1月30日(水)、バードライフ・ヨーロッパ、クライアント・アース、EEB、FERNなどの環境NGOが、“スカンジナビアのバイオマスはどの程度維持が可能か?”という会議を開催しました。これはスカンジナビア諸国のように多くの森林を有する国だけでなく、再生可能エネルギーがいろいろな点でどの国にとっても議題となっている現在すべての欧州諸国に関連する問題なのです。

バイオマスとはエネルギーの生産が可能なあらゆる有機物のことです。バイオ燃料は砂糖、小麦、菜種油のような植物油などのバイオマスに由来する燃料のタイプの一例です。しかし、バイオマス由来のバイオ燃料は木材を燃焼させて作るエネルギーのように、他のタイプのものもあります。

2009年にEUは再生可能エネルギー指令(RED)を採択し、2020年までに全エネルギー消費量の20%は再生可能資源でまかなうことを約束しました。この法令はEU加盟国により20%の半分までは電気、暖房および車両用のエネルギーのためにバイオマスの形でまかなうと言い換えられました。

巨大な森林を有する多くの国ではすでにエネルギー、暖房、燃料のためにバイオマスの採取が増加しています。しかし、現行の法令は、森林の生物多様性を維持し、森林の管理を持続可能にするには不十分であることが判明しました。

バードライフ・ヨーロッパのEU政策ヘッドのエアリエル・ブラナーは「スカンジナビアの森林は欧州市場に森林をベースにした製品の大半を供給しています。ところが、研究者の調査ではスウェーデンとフィンランド両国の森林で生物多様性が減少していることを示しています。」と言いました。

それに加えて彼は「エネルギー目的での木質バイオマスの使用はEUのエネルギー消費の10%に増加することになるので、欧州の森林への圧力は増加し、持続を可能にする基準が導入されなければ森林生態系はさらに悪化するでしょう。」と付言しました。
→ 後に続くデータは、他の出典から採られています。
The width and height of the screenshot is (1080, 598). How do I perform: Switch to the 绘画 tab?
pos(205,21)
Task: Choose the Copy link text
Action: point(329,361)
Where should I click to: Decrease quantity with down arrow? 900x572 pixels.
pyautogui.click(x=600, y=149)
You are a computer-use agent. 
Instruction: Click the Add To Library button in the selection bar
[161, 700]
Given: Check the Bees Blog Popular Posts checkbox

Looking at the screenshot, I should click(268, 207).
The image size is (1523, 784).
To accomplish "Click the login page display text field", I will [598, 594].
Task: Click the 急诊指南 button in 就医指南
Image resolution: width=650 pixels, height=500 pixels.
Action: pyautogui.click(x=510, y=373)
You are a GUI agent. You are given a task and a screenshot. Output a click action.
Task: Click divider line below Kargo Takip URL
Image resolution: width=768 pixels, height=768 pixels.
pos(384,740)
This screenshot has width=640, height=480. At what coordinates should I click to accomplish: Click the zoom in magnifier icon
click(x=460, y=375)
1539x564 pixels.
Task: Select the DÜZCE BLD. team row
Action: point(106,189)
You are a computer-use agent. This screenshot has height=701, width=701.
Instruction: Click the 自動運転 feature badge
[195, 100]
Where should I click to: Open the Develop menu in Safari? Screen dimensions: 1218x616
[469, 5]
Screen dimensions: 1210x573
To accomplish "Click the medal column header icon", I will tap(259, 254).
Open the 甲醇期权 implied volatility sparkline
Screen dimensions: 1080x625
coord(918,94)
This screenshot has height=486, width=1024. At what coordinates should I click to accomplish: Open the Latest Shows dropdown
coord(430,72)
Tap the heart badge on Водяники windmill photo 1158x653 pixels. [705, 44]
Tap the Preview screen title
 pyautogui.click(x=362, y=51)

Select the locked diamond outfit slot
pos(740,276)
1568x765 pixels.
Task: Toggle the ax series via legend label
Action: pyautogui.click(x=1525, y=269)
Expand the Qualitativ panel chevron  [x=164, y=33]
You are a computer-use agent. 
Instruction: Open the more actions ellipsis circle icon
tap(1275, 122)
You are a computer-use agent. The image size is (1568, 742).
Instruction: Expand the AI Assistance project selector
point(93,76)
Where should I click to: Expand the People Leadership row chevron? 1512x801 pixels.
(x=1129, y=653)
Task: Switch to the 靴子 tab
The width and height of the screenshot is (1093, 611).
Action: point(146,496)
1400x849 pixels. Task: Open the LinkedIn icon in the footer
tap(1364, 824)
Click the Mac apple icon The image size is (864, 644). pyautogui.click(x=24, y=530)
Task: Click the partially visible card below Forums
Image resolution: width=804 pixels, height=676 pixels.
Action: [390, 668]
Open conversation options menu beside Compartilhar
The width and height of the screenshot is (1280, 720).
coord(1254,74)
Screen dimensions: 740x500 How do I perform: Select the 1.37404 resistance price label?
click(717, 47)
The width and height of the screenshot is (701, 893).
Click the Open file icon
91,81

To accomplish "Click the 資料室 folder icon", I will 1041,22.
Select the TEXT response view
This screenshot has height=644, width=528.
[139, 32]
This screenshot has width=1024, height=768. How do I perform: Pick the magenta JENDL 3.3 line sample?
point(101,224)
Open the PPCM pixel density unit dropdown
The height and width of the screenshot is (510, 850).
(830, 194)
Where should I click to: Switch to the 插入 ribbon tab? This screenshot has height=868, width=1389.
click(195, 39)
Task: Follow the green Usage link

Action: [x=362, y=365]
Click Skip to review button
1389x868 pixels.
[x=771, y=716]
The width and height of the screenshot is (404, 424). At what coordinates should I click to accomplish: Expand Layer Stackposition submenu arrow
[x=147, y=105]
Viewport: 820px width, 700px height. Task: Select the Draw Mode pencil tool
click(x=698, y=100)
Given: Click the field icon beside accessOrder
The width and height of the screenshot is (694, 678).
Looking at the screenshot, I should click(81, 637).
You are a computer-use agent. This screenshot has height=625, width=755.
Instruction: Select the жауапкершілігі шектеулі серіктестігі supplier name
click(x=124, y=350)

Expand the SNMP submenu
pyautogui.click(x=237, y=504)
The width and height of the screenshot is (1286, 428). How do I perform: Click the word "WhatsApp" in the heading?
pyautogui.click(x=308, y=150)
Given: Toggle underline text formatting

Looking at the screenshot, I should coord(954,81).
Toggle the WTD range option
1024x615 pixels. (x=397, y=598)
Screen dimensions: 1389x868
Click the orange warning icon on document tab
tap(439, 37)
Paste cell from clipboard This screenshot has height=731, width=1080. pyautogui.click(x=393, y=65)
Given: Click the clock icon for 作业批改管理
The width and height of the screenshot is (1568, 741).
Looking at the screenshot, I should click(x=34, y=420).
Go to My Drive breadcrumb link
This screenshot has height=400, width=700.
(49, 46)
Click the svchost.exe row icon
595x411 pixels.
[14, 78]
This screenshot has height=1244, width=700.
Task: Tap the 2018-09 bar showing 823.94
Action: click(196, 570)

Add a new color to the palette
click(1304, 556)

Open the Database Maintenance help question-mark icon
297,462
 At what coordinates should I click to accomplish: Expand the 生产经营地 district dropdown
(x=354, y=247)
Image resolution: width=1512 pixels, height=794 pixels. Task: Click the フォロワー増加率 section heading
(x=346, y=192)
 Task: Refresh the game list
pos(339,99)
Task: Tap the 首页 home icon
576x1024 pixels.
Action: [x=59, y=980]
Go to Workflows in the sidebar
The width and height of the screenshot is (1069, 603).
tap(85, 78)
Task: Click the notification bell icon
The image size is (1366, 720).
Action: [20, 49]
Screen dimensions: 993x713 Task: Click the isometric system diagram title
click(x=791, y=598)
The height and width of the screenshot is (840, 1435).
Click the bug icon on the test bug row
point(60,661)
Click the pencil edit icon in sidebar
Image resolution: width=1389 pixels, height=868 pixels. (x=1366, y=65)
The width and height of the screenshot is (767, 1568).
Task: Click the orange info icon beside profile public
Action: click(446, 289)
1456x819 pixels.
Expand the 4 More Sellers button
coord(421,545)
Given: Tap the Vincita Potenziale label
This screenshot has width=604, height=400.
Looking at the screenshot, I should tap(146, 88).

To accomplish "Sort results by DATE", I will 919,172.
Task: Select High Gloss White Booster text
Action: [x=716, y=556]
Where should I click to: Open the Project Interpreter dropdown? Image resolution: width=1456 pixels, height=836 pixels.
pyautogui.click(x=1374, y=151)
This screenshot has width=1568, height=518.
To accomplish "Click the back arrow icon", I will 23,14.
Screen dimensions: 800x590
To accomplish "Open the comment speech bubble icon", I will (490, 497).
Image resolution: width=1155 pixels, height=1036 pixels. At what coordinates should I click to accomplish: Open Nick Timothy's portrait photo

欧州でのCO2排出削減のためには化石燃料からの移行は必要ですが、バイオ燃料の使用、特に木質バイオマスの不均衡な増加に関係する重大な危険があります。REDに由来するターゲットはその持続可能性に関していかなる形の保証もなく導入されました。現状では、エネルギー生産のために用いられたバイオマスが持続可能な資源によるものであるかどうか、食糧生産のための土地と競合しないこと、およびバイオマス利用が温室効果ガスの排出を減らすことに対して何らの保証もないのです。

「現在のゴールド・ラッシュのようなバイオマス利用は生物多様性と気候の両方にダメージを与えています。私たちは森林も守る持続可能な枠組みを至急に必要としています。スカンジナビア各国の政府はこのような枠組みをボイコットするのではなく支持すべきです。」とエアリエル・ブラナーは話を結びました。

会議を開催した環境NGOは、主なEUおよび各国の公共機関と市民社会の代表を一つにしたこのイベントが、エネルギーを目的とするバイオマス利用の増加を調整する義務的な持続可能枠組みの構築を進める話し合いを助長し、CO2排出の削減と無用な間接的土地利用変更(ILUC)を制限することを望んでいます。